7.5 Further Exercises
We will now repeat the regression, but centering the gestational weeks variable around 39 weeks. Note that we could’ve created a new variable and added it to the dataset, but instead we created a temporary variable with all the values of gestwks relative to 39 weeks.
#--- Fit a regression line with gestwks centered and store the result
mod2 <- bab9 %>% mutate(gestwks = gestwks-39) %>% lm(bweight ~ gestwks, data = .)
## Warning: package 'bindrcpp' was built under R version 3.5.3
#--- Get a summary of the regression and confidence intervals
summary(mod2)
##
## Call:
## lm(formula = bweight ~ gestwks, data = .)
##
## Residuals:
## Min 1Q Median 3Q Max
## -1810 -285 -7 283 1248
##
## Coefficients:
## Estimate Std. Error t value Pr(>|t|)
## (Intercept) 3193.76 17.58 181.7 <2e-16 ***
## gestwks 206.64 7.48 27.6 <2e-16 ***
## ---
## Signif. codes: 0 '***' 0.001 '**' 0.01 '*' 0.05 '.' 0.1 ' ' 1
##
## Residual standard error: 441 on 639 degrees of freedom
## Multiple R-squared: 0.544, Adjusted R-squared: 0.543
## F-statistic: 762 on 1 and 639 DF, p-value: <2e-16
confint(mod2)
## 2.5 % 97.5 %
## (Intercept) 3159 3228
## gestwks 192 221
Exercise 16.5: Which of the two coefficients has changed and why has it changed; which is the same and why is it the same? What does the estimated value of the coefficient that has changed in this model actually mean?
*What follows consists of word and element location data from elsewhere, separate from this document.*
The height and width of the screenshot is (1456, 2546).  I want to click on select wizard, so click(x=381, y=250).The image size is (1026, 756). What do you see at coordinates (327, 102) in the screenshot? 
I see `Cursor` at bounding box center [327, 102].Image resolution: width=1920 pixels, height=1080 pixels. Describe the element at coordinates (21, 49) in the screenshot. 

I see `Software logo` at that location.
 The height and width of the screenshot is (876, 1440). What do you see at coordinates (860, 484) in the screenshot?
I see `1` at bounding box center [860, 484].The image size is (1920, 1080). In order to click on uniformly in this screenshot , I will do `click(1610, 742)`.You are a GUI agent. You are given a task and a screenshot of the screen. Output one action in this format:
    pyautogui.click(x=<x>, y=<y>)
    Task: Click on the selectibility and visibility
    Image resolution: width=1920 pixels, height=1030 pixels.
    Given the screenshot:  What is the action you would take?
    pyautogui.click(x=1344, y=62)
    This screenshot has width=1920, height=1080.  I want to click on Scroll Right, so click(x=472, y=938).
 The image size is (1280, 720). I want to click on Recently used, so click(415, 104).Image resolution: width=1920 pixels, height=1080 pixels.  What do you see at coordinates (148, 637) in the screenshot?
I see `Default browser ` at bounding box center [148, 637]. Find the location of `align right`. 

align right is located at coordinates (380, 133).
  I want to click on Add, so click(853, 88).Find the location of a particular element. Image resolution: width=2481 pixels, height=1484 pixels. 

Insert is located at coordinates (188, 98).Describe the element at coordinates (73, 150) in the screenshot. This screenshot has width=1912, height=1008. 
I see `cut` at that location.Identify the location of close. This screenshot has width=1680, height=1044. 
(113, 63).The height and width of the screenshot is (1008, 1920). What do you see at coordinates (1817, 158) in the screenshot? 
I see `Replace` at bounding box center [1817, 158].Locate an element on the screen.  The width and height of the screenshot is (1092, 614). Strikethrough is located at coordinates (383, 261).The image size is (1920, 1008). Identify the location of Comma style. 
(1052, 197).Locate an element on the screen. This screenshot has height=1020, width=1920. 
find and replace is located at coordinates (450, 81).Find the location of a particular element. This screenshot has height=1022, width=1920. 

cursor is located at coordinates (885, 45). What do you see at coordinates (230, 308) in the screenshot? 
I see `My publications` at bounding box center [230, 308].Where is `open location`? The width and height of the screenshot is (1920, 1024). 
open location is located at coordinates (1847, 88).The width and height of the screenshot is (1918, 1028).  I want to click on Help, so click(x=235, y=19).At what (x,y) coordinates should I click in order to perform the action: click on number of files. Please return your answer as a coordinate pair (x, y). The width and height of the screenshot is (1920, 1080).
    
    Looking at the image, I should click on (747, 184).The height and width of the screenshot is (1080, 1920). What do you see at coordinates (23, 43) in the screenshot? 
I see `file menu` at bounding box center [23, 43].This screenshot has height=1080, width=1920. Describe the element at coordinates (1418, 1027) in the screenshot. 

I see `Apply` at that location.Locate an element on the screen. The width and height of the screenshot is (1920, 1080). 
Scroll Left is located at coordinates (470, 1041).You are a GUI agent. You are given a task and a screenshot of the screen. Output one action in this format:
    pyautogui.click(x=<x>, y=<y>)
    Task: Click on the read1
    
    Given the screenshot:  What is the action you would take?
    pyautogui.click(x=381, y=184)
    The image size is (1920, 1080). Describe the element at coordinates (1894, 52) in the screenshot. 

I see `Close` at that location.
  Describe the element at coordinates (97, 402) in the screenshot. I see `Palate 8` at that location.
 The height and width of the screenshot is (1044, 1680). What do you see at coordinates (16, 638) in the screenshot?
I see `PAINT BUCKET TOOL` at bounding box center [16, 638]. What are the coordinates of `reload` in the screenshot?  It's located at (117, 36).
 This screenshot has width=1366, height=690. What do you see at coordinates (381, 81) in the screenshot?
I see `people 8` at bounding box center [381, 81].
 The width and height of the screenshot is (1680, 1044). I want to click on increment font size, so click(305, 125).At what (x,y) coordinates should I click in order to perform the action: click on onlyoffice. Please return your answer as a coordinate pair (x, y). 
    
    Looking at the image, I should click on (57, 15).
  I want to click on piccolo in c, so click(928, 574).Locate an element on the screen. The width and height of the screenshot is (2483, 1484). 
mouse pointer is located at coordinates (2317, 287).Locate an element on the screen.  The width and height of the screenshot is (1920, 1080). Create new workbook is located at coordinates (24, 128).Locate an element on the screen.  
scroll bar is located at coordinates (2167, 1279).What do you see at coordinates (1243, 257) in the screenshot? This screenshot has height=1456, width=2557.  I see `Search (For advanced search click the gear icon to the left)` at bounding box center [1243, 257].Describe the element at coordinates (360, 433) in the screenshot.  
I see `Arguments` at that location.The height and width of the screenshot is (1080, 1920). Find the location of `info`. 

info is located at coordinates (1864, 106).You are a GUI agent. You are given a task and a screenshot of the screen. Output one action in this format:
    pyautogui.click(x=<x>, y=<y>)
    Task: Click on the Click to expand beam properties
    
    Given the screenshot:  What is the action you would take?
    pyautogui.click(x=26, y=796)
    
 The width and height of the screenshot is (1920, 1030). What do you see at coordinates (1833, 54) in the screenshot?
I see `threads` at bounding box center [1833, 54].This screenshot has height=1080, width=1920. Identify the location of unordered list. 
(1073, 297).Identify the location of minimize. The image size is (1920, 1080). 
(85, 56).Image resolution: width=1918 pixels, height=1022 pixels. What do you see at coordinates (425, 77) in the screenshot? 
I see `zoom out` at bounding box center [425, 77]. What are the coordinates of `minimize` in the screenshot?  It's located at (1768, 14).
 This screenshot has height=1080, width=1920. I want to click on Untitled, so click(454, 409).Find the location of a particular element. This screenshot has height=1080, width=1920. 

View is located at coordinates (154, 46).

Exercise 16.6: Produce a scatter plot of bweight and matage. Do you think that there is a linear relationship between these variables? Estimate the regression line for these variables with bweight as the response variable and matage as the explanatory variable, then write down the estimated values of A and B and their 95% confidence intervals. What is the strength of evidence against the hypothesis that the coefficient B is zero? What is the equation of the fitted line? Display this line on the scatter plot.